====== PROVIDED PASSAGE ======

Purpose of the Study:

  • To develop a novel random partition distribution that is indexed by pairwise similarity information.
  • To create a flexible Bayesian modeling framework that utilizes pairwise similarities to define a prior partition distribution.
  • To ensure the proposed distribution allocates probability among partitions within a fixed number of subsets without shifting probability across different subset counts.

Main Methods:

  • A new random partition distribution is proposed, indexed by pairwise similarity information (distances).
  • The distribution is designed to allocate probability among partitions within a specified number of subsets.
  • The formulation includes a closed-form distribution for the number of subsets and a tractable normalizing constant for MCMC inference.

Main Results:

  • The proposed distribution assigns higher probability to partitions that group similar items together.
  • It maintains a constant total probability for partitions with a given number of subsets, regardless of similarity.

======

**TASK REQUIREMENTS**
• A. Echo the study summary word for word, starting with "Purpose of the" and going on through "for MCMC inference.".
• B. According to the study summary, which partitions receive higher probability under the proposed distribution?
• C. Write the next part of the study summary on the similarity-indexed partition distribution, picking up after its final bullet.
The study summary is all you need here; the entries can be set aside.

====== DATA RECORDS ======

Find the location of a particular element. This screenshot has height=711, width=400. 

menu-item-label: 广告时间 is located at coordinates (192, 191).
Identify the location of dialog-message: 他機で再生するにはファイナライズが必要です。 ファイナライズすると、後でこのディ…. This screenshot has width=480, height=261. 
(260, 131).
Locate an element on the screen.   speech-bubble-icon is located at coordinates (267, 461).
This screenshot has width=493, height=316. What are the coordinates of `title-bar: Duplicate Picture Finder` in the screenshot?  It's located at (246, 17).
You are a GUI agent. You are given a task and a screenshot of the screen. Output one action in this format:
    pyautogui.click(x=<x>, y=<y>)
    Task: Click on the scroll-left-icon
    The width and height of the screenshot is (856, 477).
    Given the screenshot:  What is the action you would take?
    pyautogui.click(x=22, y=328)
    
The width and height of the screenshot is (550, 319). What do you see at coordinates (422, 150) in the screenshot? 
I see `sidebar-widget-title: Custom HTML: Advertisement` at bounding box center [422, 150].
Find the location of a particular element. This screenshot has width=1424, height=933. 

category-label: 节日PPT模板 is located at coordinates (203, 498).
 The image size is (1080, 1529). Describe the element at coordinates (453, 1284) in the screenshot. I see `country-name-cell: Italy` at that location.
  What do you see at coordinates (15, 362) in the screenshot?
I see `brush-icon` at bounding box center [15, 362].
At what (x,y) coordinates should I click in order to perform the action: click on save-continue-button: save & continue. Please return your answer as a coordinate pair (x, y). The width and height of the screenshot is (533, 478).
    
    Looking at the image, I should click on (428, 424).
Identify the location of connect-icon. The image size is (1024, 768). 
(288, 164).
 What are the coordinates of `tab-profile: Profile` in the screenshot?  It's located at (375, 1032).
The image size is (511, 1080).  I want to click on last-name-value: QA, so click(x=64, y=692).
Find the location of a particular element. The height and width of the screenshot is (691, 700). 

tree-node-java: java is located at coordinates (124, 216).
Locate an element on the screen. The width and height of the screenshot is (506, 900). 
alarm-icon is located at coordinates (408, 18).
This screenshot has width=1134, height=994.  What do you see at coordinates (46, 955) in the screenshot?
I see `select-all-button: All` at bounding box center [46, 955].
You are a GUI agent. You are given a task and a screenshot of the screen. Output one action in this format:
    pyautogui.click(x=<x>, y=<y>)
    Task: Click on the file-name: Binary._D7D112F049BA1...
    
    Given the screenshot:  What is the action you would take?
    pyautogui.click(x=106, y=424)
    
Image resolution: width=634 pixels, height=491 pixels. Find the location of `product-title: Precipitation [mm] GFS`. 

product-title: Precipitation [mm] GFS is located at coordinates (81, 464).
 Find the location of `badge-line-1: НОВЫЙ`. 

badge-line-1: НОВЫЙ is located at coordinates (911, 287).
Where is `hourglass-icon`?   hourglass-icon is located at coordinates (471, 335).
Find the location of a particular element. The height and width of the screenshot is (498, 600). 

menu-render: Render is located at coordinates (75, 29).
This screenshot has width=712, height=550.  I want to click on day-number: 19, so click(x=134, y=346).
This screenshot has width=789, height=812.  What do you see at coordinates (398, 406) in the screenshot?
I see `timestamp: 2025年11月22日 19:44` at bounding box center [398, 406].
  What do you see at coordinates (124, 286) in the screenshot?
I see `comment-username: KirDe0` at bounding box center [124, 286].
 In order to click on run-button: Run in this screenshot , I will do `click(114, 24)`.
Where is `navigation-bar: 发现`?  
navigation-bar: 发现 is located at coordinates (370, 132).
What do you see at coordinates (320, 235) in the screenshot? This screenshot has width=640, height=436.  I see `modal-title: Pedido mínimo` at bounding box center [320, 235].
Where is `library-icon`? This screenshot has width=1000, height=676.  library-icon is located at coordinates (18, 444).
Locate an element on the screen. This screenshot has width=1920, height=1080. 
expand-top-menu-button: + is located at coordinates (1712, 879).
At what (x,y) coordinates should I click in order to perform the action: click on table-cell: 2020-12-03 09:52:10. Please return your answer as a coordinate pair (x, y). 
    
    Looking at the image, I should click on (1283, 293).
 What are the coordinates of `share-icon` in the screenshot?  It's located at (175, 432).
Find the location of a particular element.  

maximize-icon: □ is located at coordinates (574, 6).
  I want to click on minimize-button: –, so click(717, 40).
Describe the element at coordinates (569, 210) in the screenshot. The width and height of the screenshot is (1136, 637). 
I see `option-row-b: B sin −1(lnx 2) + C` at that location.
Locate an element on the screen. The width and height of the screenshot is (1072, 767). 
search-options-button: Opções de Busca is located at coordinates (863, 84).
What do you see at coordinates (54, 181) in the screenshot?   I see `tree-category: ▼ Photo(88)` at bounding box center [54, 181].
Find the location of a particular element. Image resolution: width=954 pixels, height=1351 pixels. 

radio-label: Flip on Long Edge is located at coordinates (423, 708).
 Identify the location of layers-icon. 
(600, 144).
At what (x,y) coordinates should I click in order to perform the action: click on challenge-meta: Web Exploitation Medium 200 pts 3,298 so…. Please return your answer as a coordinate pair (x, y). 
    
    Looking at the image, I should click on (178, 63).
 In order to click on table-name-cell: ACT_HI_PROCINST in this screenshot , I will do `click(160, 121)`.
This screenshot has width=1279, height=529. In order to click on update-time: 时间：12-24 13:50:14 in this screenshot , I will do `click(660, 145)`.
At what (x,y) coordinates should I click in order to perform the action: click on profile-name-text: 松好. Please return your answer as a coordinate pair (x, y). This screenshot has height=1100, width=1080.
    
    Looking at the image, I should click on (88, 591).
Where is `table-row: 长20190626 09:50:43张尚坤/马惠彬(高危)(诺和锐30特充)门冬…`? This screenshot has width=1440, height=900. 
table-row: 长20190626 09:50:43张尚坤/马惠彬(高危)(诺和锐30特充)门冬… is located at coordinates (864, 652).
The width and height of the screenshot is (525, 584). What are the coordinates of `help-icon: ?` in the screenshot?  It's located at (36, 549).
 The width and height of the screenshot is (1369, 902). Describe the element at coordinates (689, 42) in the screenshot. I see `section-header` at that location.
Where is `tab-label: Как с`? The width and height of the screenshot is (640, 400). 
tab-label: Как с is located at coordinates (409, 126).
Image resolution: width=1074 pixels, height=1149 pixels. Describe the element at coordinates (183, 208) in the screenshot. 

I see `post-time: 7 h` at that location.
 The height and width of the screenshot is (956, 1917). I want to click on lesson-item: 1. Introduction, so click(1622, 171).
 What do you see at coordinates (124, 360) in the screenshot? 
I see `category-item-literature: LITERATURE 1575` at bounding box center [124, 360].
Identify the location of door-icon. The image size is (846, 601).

======

**ANSWERS IN ORDER**
• A.
Purpose of the Study:

  • To develop a novel random partition distribution that is indexed by pairwise similarity information.
  • To create a flexible Bayesian modeling framework that utilizes pairwise similarities to define a prior partition distribution.
  • To ensure the proposed distribution allocates probability among partitions within a fixed number of subsets without shifting probability across different subset counts.

Main Methods:

  • A new random partition distribution is proposed, indexed by pairwise similarity information (distances).
  • The distribution is designed to allocate probability among partitions within a specified number of subsets.
  • The formulation includes a closed-form distribution for the number of subsets and a tractable normalizing constant for MCMC inference.

• B. Partitions that group similar items together.

• C.
  • The distribution of the number of subsets and its moments are available in closed-form and are independent of the similarity measures.
  • The explicit probability mass function allows for the application of standard Markov Chain Monte Carlo (MCMC) methods for posterior inference.

Conclusions:

  • The novel random partition distribution offers attractive properties for Bayesian modeling, particularly in clustering applications.
  • It provides a principled way to incorporate pairwise similarities into prior partition distributions.
  • Demonstrations confirm the distribution's ability to highlight features and outperform existing methods in specific scenarios.